Разбуженный пограничником, Дойно с радостным удивлением убедился, что все-таки сумел заснуть. Поезд находился уже на немецкой территории, и пассажиры на перроне, кажется, не сомневались, что он вот-вот двинется дальше. Паровоз уже прицепили. Означало ли это, что железнодорожники решили не присоединяться к забастовке? Или они должны были вступить в нее позже? Люди, стоявшие возле паровоза, судя по одежде — машинист и кочегар, вели какой-то волнующий разговор. Дойно подошел поближе и услышал:
— А когда и этот второй доктор сказал, что у вас, мол, так, пустяки, это пройдет, я ему и говорю: нет уж, говорю, три года назад мне один ваш коллега тоже говорил, что это, мол, само пройдет, я три года ждал, так что теперь, по-моему, самая пора начать лечить это дело. Вот я ему и говорю: господин доктор…

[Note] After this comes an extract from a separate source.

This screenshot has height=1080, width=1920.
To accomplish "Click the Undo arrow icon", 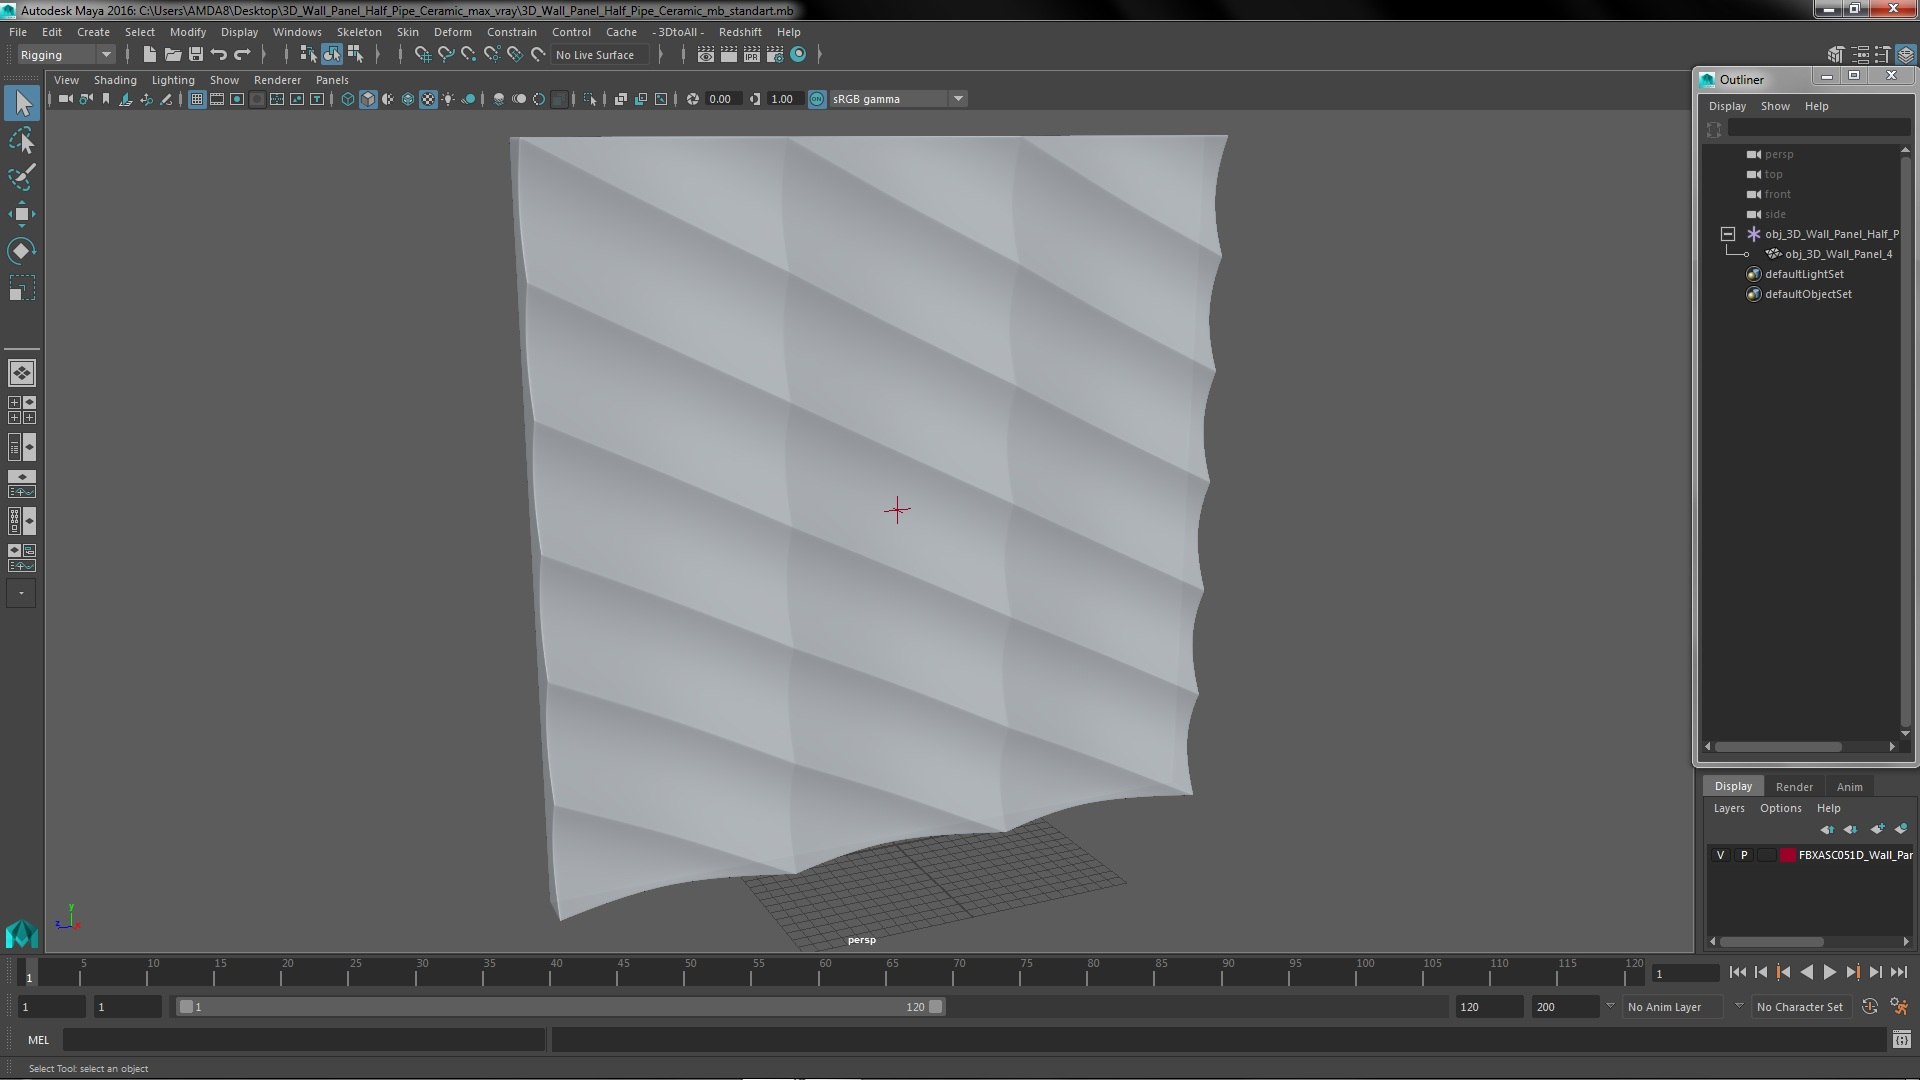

Дойно отошел от них, но, обернувшись, увидел, как к ним быстро приближается кто-то третий. Они заговорили громче; подошедший начал говорить что-то, но его прервали. Дойно услышал:
— …Зачем голосование? Если бы мы каждый раз, как коммунисты призовут к забастовке, ставили этот вопрос на голосование, мы бы тут вообще!.. Нет уж, сказали ребята, СДПГ приняла свое решение, так что теперь пожалуйте в земельный суд. А забастовку мы проведем и сами, но только когда захотим.
— Точно, — поддержал его сильный, низкий голос, — проведем, когда мы захотим, а не эти ваши товарищи из Москвы.
— Дело не в Москве и даже не в Зеверинге[35], — послышался в ответ очень ровный голос. — Дело в том, что если мы сейчас отступим…
— Никто и не отступает! Но всеобщая забастовка — дело серьезное, это тебе не игрушки. Тут все ставится на карту. И тут надо десять раз подумать, когда и ради чего ее проводить, а главное — вместе с кем. Но уж не ради Зеверинга — и не вместе с коммунистами, которые сначала проводят плебисцит вместе с нацистами, чтобы скинуть Зеверинга, а потом вдруг пожалуйте — хотят подбить на восстание нас, чтобы Зеверинг остался.